I’m reading this book called, aptly enough, Candyfreak by Steve Almond. It’s like my Bible and autobiography all rolled up in one giant Idaho Spud™ of goodness.  It’s hilarious and historical.  If Mr. Almond ever reads this, I want him to know that when he wrote, “The answer is that we don’t choose our freaks, they choose us,” I knew he was speaking directly to me. It’s true. My sugar freak picked me.  Oh, how those freak signs showed up early.  When I was growing up, my brother Jesse and I would pillage an entire package of Double-Stuf Oreos™, systematically break them down into their parts—chocolate cookies in one pile, fluffy white middles in another pile. We’d throw our older brother the tops and bottoms (he had NO palate) and then—the pièce de résistance—we’d  form a huge snowball out of the middles. Once formed, we’d take a knife to it and cut it in half to share. With that mountain of corn syrup and shortening, and a side of General Hospital, our after-school ritual was complete.

Why are you judging us?

If Oreos™ were unavailable, we’d grab the brownie mix—and here’s the anarchist bit—we never intended to actually bake the brownies! We’d follow the directions right to where normal people would pour the mix into a pan and then we’d just eat the entire bowl of batter.

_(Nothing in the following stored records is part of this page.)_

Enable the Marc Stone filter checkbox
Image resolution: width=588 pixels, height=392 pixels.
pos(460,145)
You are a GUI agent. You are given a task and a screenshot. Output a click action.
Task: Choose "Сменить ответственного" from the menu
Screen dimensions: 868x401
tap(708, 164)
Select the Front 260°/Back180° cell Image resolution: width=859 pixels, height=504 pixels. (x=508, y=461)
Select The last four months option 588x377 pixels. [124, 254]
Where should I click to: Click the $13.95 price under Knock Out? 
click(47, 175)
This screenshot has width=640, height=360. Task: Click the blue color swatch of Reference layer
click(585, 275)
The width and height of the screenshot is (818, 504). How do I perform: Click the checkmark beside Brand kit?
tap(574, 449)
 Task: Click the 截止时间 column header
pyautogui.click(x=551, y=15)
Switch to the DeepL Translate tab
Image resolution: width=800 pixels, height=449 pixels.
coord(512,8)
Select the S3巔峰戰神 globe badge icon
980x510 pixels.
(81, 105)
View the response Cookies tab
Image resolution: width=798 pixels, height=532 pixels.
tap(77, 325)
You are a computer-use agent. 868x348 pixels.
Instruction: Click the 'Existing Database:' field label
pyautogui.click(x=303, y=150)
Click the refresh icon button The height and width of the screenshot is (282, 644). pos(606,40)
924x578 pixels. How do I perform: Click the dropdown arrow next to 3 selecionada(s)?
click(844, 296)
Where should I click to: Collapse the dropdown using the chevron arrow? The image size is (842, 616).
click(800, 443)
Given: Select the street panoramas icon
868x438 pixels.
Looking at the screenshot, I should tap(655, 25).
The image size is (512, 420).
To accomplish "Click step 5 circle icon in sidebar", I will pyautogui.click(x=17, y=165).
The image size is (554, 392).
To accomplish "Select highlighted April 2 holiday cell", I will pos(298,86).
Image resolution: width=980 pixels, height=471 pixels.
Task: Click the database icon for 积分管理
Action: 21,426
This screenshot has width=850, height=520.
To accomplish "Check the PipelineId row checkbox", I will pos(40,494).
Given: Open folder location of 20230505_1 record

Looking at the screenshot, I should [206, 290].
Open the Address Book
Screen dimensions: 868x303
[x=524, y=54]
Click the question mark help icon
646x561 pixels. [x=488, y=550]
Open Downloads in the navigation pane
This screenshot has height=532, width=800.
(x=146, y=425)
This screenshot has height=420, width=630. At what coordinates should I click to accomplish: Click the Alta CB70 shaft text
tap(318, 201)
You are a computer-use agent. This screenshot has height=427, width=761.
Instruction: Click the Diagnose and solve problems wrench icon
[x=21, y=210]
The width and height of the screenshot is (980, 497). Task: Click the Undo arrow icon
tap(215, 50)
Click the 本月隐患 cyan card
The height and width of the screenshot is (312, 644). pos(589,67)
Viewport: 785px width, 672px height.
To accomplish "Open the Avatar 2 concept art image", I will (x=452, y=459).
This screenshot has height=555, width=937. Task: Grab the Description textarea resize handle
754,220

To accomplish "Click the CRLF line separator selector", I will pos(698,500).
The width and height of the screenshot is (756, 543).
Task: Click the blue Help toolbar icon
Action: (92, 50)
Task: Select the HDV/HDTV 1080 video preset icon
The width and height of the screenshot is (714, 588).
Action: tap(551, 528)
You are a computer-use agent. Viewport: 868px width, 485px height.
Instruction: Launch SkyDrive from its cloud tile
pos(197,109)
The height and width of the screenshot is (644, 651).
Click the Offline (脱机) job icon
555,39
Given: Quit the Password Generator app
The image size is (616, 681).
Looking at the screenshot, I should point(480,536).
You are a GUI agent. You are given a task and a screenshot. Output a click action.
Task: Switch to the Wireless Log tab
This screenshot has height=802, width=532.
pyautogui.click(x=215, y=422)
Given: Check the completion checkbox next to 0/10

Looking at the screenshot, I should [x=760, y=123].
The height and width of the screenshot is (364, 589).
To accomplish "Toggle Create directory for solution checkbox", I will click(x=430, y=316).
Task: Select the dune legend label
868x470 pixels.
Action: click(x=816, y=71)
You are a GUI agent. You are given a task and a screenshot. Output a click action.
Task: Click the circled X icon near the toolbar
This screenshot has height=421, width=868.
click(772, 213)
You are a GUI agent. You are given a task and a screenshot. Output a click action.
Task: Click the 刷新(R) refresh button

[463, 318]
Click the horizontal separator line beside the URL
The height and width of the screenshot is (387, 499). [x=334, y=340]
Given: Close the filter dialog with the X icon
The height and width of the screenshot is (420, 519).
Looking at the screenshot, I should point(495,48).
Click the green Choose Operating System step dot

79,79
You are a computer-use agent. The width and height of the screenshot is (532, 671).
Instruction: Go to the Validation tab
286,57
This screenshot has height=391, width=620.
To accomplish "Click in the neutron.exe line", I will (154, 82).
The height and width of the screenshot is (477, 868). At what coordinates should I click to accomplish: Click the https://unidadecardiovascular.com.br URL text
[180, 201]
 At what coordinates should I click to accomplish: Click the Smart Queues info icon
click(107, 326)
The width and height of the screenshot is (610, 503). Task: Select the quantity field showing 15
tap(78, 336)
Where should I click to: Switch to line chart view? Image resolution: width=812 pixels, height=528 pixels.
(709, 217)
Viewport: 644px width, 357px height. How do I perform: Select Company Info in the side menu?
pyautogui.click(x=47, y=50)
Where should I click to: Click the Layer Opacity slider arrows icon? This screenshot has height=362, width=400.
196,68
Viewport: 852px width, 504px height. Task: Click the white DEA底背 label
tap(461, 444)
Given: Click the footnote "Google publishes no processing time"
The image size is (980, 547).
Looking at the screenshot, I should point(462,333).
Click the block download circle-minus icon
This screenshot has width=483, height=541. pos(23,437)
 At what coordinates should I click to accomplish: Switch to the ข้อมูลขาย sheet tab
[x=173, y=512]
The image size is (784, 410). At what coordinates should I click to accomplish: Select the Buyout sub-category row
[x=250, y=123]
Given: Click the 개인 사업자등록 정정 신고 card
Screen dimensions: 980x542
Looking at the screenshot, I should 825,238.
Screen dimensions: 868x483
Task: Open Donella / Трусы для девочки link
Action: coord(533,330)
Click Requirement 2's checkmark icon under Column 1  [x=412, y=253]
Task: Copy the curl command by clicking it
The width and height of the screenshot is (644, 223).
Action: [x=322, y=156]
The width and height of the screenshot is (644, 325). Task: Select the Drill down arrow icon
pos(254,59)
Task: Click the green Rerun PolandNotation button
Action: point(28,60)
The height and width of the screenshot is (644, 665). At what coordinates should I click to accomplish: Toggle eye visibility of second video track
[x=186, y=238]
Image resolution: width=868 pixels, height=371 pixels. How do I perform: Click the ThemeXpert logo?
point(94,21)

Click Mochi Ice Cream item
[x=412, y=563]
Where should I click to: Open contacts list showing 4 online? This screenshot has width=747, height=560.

In desperate times, butter would be nuked and then mixed with sugar. Or Country Time™ lemonade mix would sub for Fun-Dip™. You might wonder what kind of parental supervision went along with these sugar binges. Well, Judgey McJudgerson, it was the 70s! We practically raised ourselves.

My sugar-soaked genetic inheritance will probably kill me one day. Then again, my grandmother is 100 years old, sneaking candy as I write this is South Carolina. I can give you her address if you’d like to send her a letter blaming her for your sugar addiction, too. I’m a giver. But I require, at minimum, a king-sized box of Whoppers™ in exchange.
 

Chef Becky Selengut is the author of Good Fish: Sustainable Seafood Recipes from the Pacific Coast. Her favorite candies are Zours™, Nerds™, and Theo’s Fig, Fennel and Almond Chocolate Bar.